====== Records

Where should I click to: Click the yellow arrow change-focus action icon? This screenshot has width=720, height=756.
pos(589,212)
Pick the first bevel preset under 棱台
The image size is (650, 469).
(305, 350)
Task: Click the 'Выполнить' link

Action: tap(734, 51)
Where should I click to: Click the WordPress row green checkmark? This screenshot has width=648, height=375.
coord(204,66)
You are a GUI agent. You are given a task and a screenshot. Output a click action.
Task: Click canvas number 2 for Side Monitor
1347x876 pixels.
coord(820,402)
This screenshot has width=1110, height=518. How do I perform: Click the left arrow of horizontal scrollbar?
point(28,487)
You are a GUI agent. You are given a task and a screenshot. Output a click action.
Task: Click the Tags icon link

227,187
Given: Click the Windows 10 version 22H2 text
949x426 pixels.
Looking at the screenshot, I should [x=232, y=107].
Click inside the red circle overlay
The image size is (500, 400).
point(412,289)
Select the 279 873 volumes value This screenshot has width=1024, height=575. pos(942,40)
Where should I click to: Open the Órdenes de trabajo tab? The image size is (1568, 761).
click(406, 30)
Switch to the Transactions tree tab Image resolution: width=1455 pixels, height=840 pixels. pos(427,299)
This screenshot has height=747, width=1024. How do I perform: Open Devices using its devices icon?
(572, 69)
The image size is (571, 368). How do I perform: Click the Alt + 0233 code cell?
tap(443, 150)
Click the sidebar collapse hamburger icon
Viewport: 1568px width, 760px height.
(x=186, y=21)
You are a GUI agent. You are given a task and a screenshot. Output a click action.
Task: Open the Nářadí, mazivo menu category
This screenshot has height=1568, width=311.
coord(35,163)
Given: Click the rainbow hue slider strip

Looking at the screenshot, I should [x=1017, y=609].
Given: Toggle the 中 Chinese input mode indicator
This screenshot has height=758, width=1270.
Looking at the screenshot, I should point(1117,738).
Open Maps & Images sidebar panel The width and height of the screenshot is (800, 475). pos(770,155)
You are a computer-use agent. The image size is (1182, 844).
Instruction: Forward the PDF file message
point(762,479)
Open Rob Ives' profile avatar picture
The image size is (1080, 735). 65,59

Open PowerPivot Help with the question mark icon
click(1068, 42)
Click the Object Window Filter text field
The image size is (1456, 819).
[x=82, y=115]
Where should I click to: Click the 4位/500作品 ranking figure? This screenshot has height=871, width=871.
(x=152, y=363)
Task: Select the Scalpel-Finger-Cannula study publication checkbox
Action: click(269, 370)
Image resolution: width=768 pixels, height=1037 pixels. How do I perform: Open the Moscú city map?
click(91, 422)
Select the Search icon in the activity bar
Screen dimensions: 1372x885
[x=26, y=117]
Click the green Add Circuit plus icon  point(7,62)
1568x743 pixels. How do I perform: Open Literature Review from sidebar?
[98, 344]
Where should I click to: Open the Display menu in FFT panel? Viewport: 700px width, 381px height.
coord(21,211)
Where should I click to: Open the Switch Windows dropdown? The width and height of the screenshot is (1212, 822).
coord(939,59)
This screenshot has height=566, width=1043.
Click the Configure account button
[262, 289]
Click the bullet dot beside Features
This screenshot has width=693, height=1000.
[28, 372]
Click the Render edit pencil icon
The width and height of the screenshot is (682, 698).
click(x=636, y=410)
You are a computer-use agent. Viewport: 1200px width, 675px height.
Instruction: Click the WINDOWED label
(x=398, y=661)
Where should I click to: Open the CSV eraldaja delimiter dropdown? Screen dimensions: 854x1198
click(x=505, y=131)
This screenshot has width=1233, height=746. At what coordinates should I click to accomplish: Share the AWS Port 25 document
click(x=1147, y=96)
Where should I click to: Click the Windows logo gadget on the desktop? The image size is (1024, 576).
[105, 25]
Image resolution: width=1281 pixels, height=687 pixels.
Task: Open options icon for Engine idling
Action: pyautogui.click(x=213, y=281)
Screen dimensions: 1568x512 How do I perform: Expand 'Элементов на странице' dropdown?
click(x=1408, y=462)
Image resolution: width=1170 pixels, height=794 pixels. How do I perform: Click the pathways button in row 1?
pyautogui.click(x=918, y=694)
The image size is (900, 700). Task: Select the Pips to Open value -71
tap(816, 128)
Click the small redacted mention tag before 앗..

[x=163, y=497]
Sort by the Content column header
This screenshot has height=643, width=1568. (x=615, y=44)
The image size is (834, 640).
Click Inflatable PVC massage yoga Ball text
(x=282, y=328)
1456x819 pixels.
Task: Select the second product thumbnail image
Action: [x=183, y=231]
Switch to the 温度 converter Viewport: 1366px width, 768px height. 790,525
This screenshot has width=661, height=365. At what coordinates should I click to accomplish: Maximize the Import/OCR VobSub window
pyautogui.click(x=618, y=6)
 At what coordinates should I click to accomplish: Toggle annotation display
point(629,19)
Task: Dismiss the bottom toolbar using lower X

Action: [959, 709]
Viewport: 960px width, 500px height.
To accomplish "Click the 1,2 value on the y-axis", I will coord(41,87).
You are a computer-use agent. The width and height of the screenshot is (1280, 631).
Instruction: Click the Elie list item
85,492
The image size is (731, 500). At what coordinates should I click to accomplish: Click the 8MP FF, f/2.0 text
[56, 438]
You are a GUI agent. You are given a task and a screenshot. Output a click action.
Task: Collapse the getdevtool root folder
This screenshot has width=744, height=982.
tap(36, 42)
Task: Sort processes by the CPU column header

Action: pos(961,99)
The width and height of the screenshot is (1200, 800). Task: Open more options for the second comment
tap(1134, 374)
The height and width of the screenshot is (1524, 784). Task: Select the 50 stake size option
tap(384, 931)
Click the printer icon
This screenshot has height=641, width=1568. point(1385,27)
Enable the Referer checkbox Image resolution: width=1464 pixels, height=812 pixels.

============

What you are asked to do —
Search the entries for the string "computer" and return each line where it turns up.

Completed task —
You are a computer-use agent. The image size is (1182, 844).
You are a computer-use agent. Viewport: 1200px width, 675px height.
You are a computer-use agent. The width and height of the screenshot is (1280, 631).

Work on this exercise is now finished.